Le sujet de ce film est on ne peut plus simple : deux copains, de jeunes adultes, partent se balader dans le désert américain et se perdent. C'est tout ? Oui, c'est tout, et c'est justement ce qui donne à ce film toute sa singularité narrative : il ne tient que sur un très mince fil, le rendant fragile, délicat, sensible. Les deux types, qui se surnomment tout deux " Gerry ", sont tellement amis qu'ils n'ont pas besoin de se parler pour se comprendre. A première vue, on est donc face à un film on ne peut plus minimaliste où pendant une heure trente, deux gars marchent dans le désert sans s'adresser la parole. Cela pourrait être emmerdant au possible. C'est au contraire bouleversant, passionnant, beau, fort, évident. Tout repose sur la mise en scène, évidemment, c'est elle qui transcende tout et qui transforme ce simple fil narratif en tragédie grecque d'une pureté frôlant l'abstraction.

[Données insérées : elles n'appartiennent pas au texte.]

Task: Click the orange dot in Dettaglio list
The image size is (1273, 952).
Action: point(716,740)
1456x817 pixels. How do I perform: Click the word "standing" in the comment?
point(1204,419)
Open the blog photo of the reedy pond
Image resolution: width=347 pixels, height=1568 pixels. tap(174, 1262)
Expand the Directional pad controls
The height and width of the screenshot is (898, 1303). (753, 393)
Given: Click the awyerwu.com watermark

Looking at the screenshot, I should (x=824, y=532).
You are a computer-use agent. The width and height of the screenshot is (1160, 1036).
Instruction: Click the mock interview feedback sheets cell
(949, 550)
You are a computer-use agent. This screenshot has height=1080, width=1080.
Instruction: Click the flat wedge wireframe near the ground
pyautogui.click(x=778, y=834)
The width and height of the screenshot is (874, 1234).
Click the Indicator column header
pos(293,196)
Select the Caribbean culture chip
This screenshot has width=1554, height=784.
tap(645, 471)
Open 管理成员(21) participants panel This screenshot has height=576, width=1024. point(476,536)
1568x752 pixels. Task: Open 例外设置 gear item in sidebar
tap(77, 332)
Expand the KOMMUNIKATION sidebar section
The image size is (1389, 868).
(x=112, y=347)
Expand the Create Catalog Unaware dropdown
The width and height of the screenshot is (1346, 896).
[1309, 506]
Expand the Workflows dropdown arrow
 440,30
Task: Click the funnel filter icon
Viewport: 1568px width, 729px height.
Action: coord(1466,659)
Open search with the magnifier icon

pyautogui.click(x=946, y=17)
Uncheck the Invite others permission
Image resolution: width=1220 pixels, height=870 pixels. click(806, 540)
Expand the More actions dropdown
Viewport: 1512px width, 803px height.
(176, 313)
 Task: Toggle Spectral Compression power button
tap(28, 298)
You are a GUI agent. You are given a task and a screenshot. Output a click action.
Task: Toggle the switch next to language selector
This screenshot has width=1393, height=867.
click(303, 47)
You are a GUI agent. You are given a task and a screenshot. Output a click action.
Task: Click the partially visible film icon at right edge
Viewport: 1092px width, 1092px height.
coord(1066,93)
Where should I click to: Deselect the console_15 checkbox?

Ce qui frappe avant tout dans " Gerry " c'est son extrême simplicité, - il n'y a rien à comprendre de particulier dans le film, pas de sens caché -, associée à une sensation d'être face à un objet hautement intellectuel, tellement intelligent qu'il en est évident à comprendre (la principale vertu de l'intelligence est d'être limpide et accessible) et qu'ils nous renvoient, nous, spectateurs, pas pris dans une logique de masse, mais en tant que somme d'individualités, face aux questions existentielles les plus profondes.